There are several parties whose intervention could help turn down the temperature in different ways. Saudi Arabia, which sits across the Red Sea from Eritrea, is a major diplomatic power in the region, and is already discreetly engaging both sides, including on the risks of a conflict.75  Despite scaling back its presence in the Horn of Africa in recent years, the U.S. is also trying to deter military action, particularly through private warnings to Ethiopia. It has the diplomatic muscle to influence Addis Ababa.76  The EU, especially in conjunction with Italy, which has cultivated friendly relations with both Addis Ababa and Asmara, can transmit the same message.77  China, which has major investments in Ethiopia and in Eritrea’s mining sector as well a military base in neighbouring Djibouti, would have much to lose from a war and could throw its weight behind preventing one. Finally, the UN, whose special envoy for the Horn is based in Addis Ababa, should continue playing a coordinating role, bringing interested parties together.

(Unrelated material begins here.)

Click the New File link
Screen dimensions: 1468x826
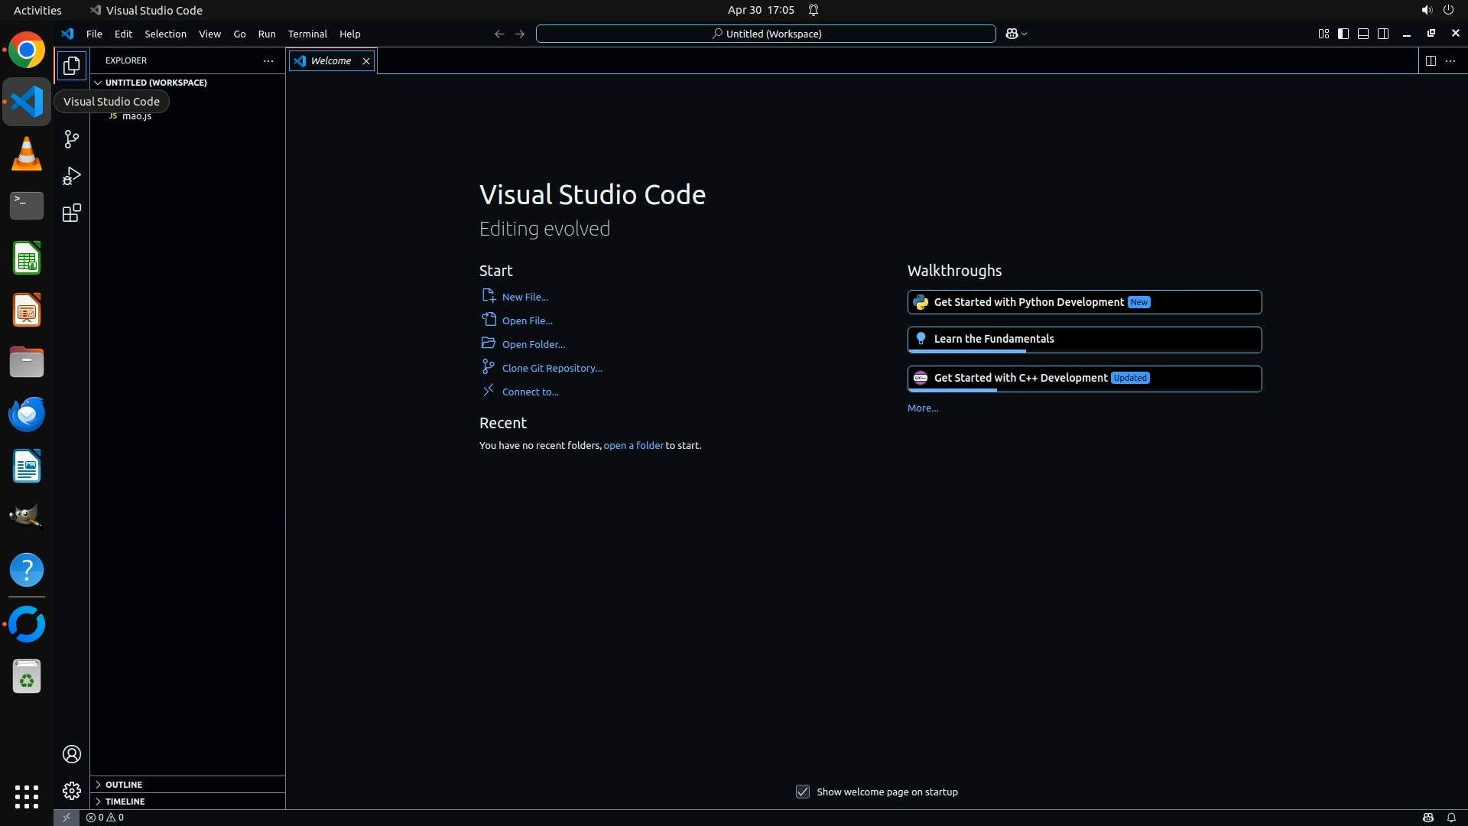click(x=525, y=297)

In the near term, these foreign powers should work to secure commitments from Addis Ababa that it will not resort to direct military confrontation to secure its objectives; and from Asmara that it will cease its proxy activities within Ethiopia. Nearby states, especially Djibouti, Somalia (and breakaway Somaliland), Eritrea and Kenya, could in turn encourage Ethiopia to seek credible ways of satisfying the country’s legitimate desire for improved sea access. They should redouble efforts to diversify the number of seaports available for Ethiopian use and improve the infrastructure needed to reach them.78  While Addis Ababa’s ambitions to become a Red Sea power would remain unfulfilled, these steps would demonstrate that Ethiopia’s neighbours are taking its concerns seriously, especially its search for affordable, diversified, secure and reliable outlets for maritime commerce. 

VII.Conclusion

Ethiopia, Eritrea and Tigray are at risk of descending into a new conflict only four years after the region’s last major conflagration ended. While all sides appear wary of igniting a new war, simmering grievances, overblown rhetoric and military preparations indicate that they are readying themselves for that eventuality. Recent skirmishes between Tigrayan and federal forces, which triggered a response from Addis Ababa involving drone strikes on TPLF targets, illustrate how local flare-ups could set a wider fight in motion. If that were to happen, Eritrea could be drawn into an interstate conflict.

Such a catastrophic turn of events is by no means inevitable. But without concerted regional and international action aimed at curbing tensions, Ethiopia, Eritrea and Tigray could find themselves party to a new regional war that would prove difficult to contain or end. Every effort should be made to avert it.